# Given passage
Tolga Aktas attaching a new radio tracking collar to a lion in South Africa. Credit: Wildlife ACT

Q: What impact has Black Birders Week had on you?

 TA: Black Birders Week was absolutely fantastic to watch develop. I was not part of the organizing team, but when it was posted to social media, I knew it was a topic that was here to stay and make an impact. Before I knew it there were brothers and sisters from all races standing up for each other and what is right. It was so nice to be put in touch with the many amazing people that work in STEM fields. I am very excited and thrilled to know that people of all races are using their voices to educate and contribute to making a positive change towards our planet. I look forward to seeing what the Black AF in STEM group will achieve next. When I was growing up, I think it would’ve meant everything to have been exposed to a scenario like this when I was a kid. It would’ve brought things closer to home and I would’ve had more diversity in the people I call my heroes. Hopefully, things will be different for the generations that are coming forth now, who have the exposure to a much diverse community of nature enthusiasts and people that work in STEM fields. We need to show them that jobs in these fields are achievable for them too, no matter what color their skin is or where they’re from.

Tolga Aktas holding a bateleur eagle, a species native to Africa and small parts of Arabia. Credit: The English School of Falconry

I was really moved to see all these different groups forming a community and all supporting each other. Even though we are all scattered geographically around the world, we could produce incredible results. New friendships were established, people were getting recognized, and the discussion about racism was circulating everywhere. When I saw that video of Christian Cooper and Amy Cooper in Central Park, it was really a disturbing experience and I think everybody that watched it must have felt as threatened as Christian Cooper. I recall watching the video clip with my jaw open, thinking if such an experience happened to me, I don’t know what I would have done or if I would have handled it as well as Christian did. It’s very worrying that there are people out there that feel the need to see beautiful and innocent people as a threat, just because our skin color is different.

# Directions for this task
Can you resume the Black Birders Week interview right after its final sentence?

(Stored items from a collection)
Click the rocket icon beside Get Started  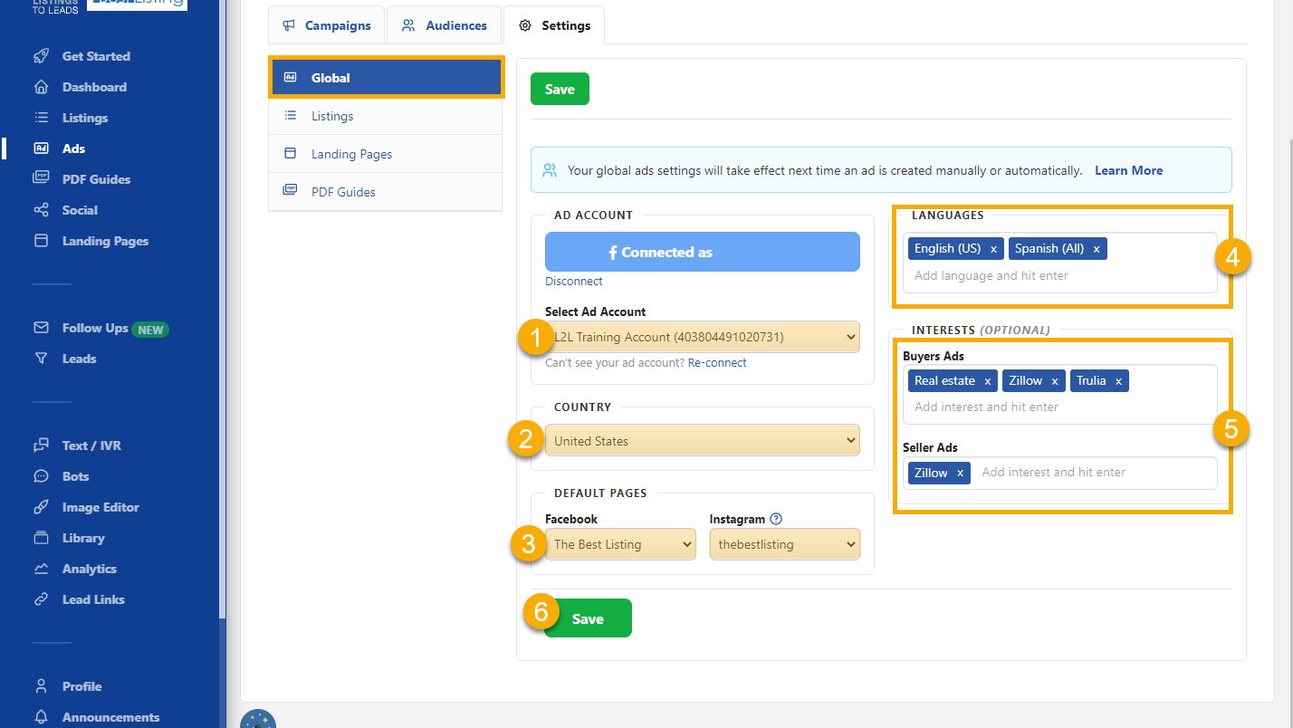[x=41, y=56]
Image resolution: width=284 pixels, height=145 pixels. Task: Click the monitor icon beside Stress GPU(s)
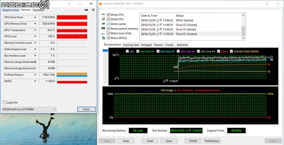click(103, 38)
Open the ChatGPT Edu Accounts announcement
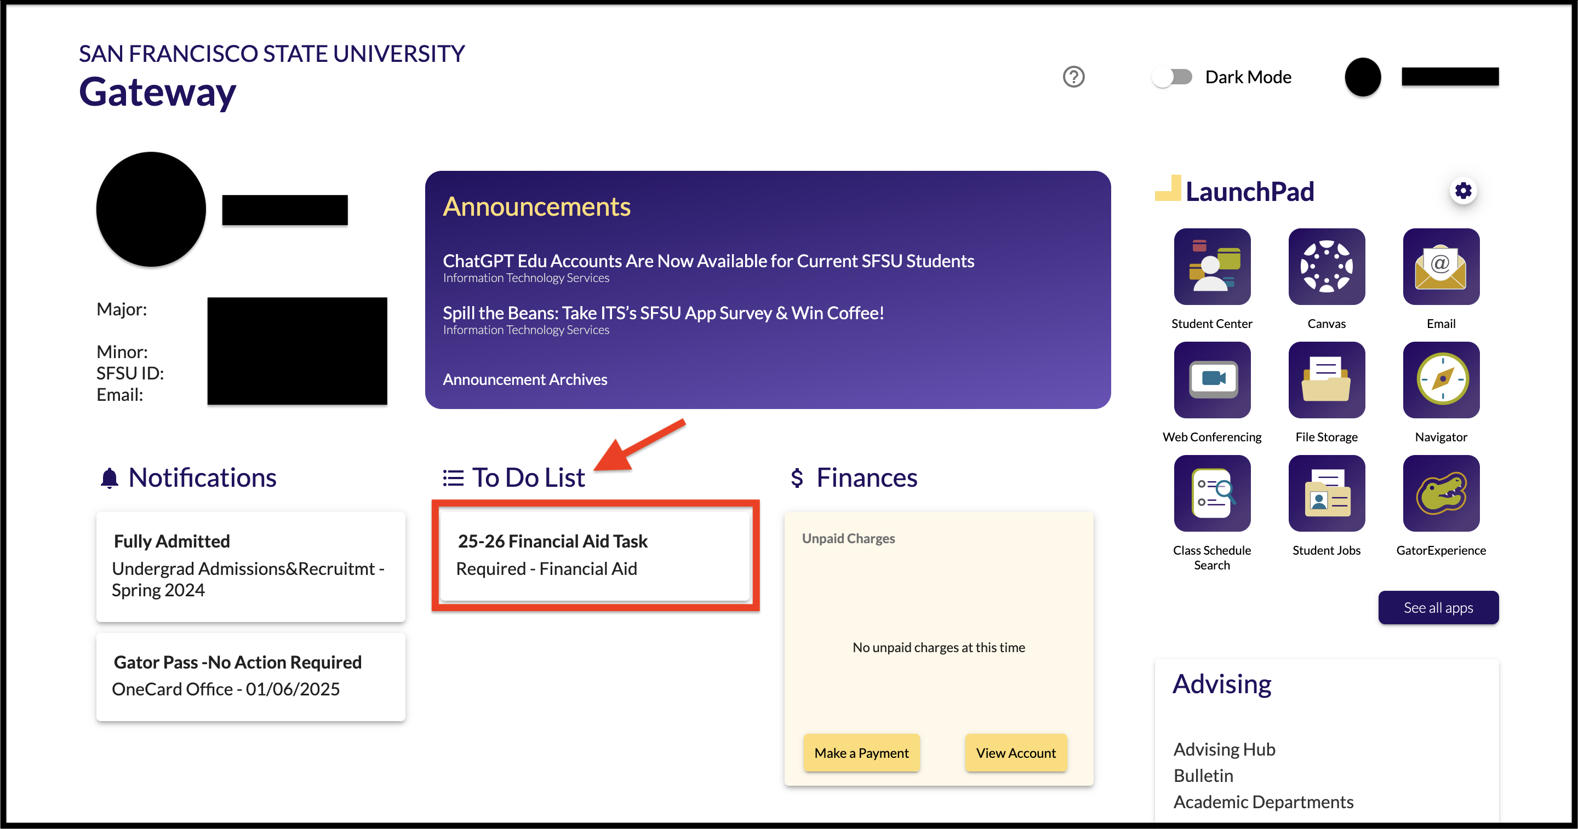This screenshot has width=1578, height=829. [708, 261]
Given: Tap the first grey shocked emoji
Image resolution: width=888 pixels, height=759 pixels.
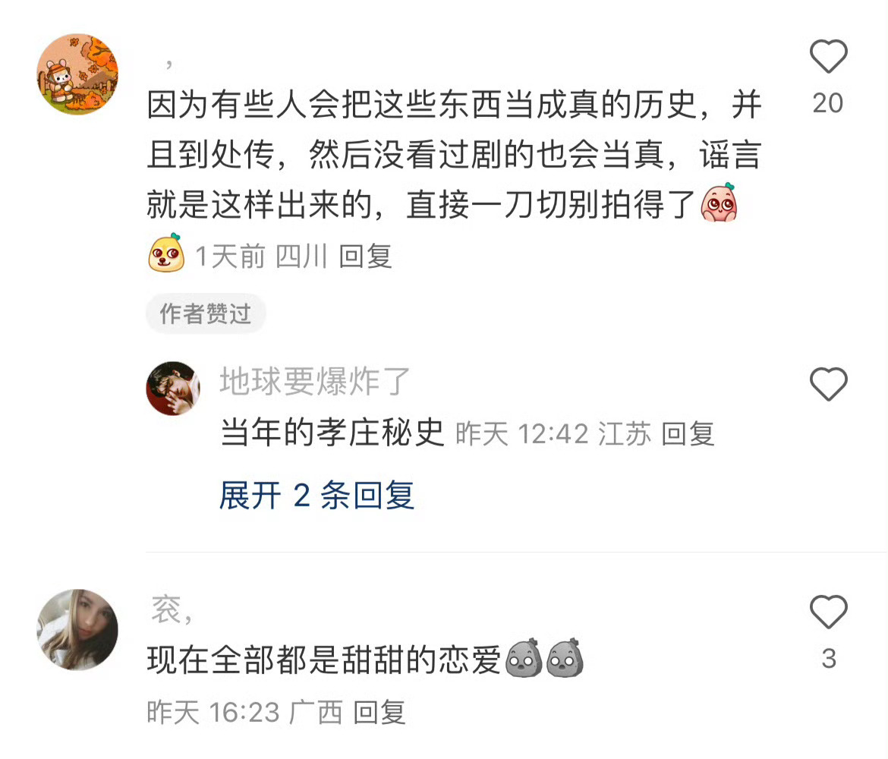Looking at the screenshot, I should [524, 658].
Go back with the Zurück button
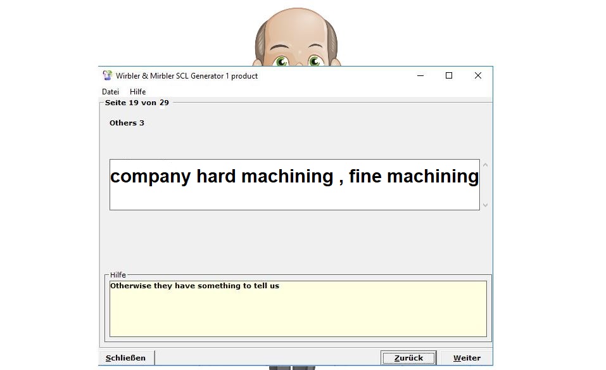606x370 pixels. (408, 358)
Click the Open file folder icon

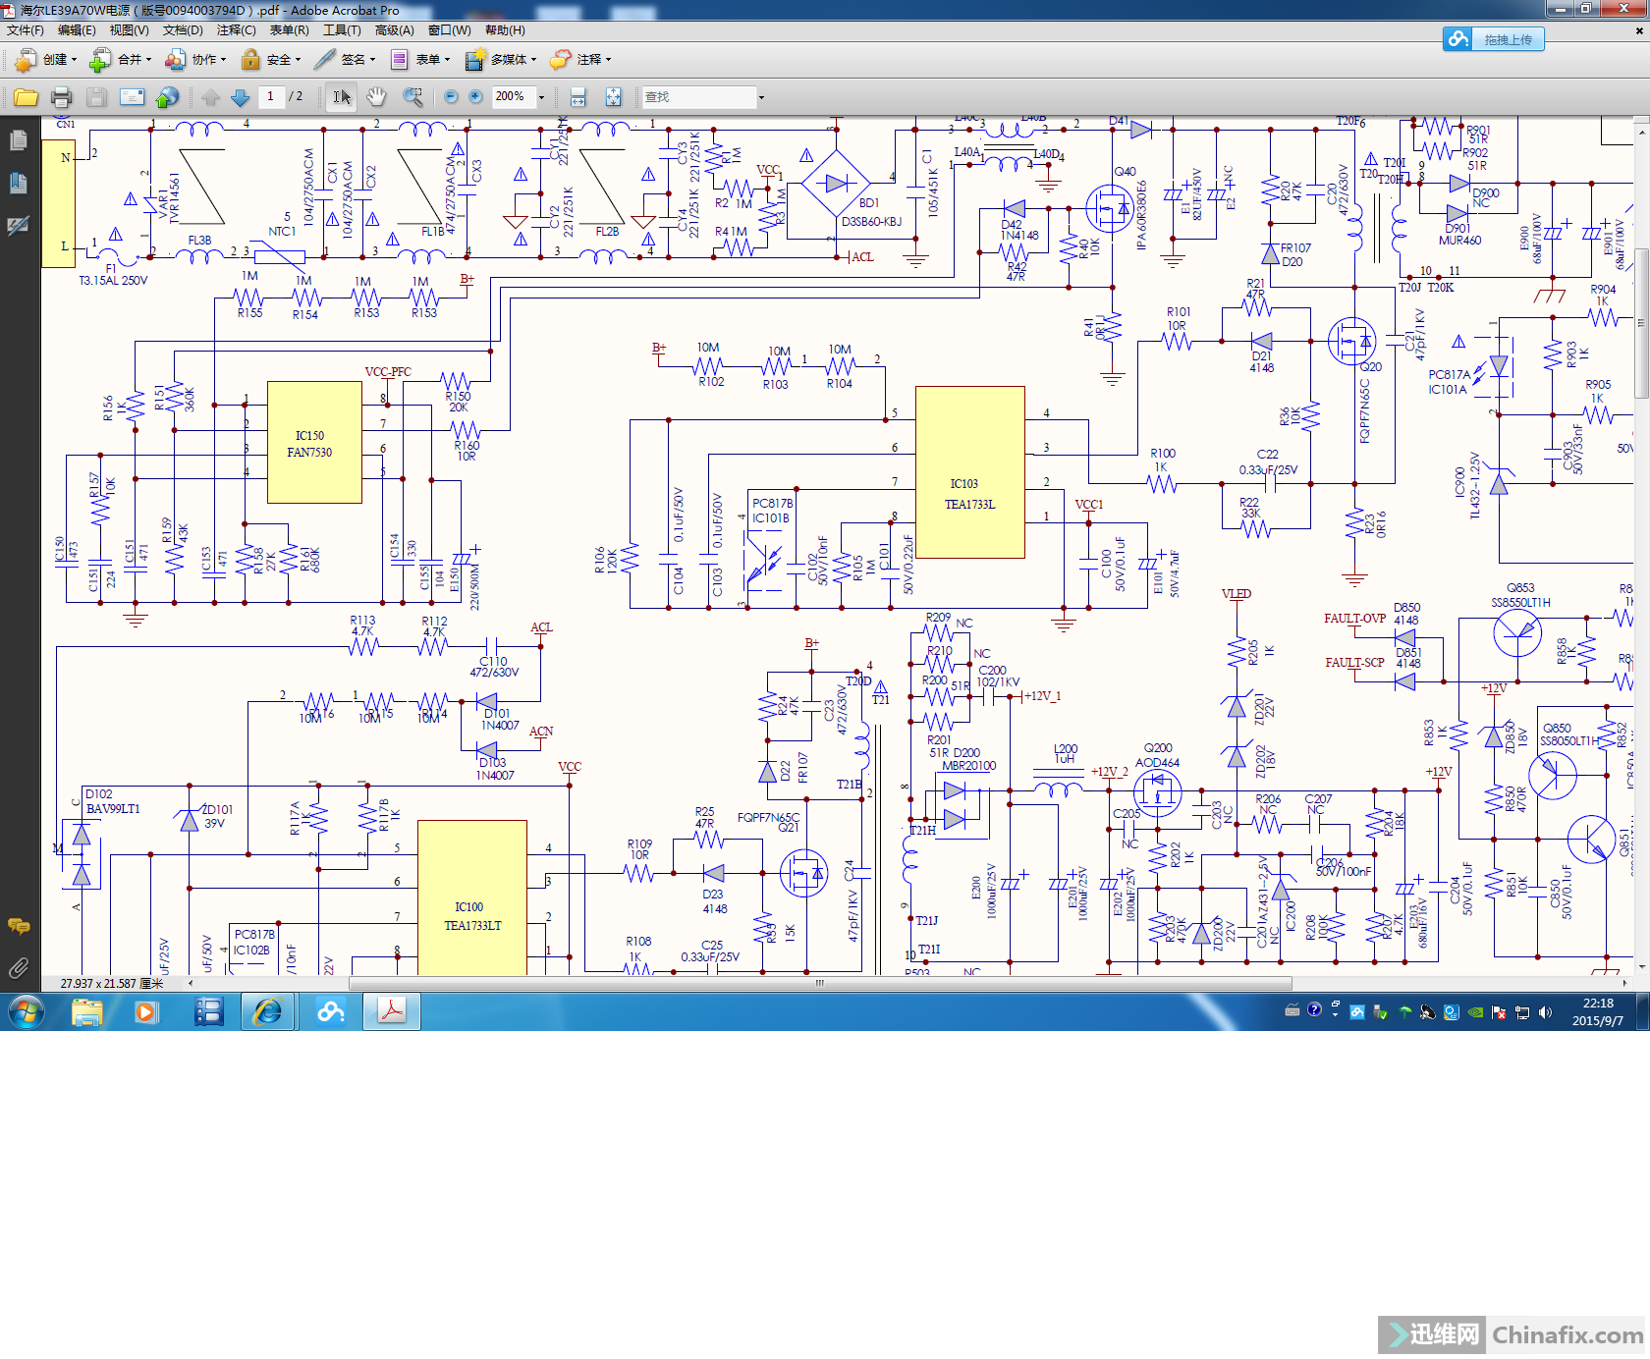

# The result
Tolga Aktas feeding wolves at a sanctuary in Berkshire, England. Credit: The UK Wolf Conservation Trust

Q: During Black Birders Week there were a lot of discussions about racism and interactions with the police, have you ever experienced any challenges or dangers when conducting fieldwork?

 TA: I have been very fortunate to not have experienced any racism during my times conducting fieldwork. However, that doesn’t necessarily mean that the issue isn’t present as I was probably just at the right place at the right time. I do pray that I don’t have to experience something like this, or that anybody else does as it could really ruin an experience that means the world to them or took a very long time to achieve. During Black Birders Week, the world witnessed many advocates standing up for those that had fallen due to racism, whether it was modern tragedies or tragedies in the distant past. I just hope that these same people stand with us for years to come, and not only during these recent events. Rest in peace to every angel and solider that has fallen and lost their lives to racism. It has been going on for too long and it is a shame that it still occurs today. Let us learn from this to live in unity, harmony, peace and love.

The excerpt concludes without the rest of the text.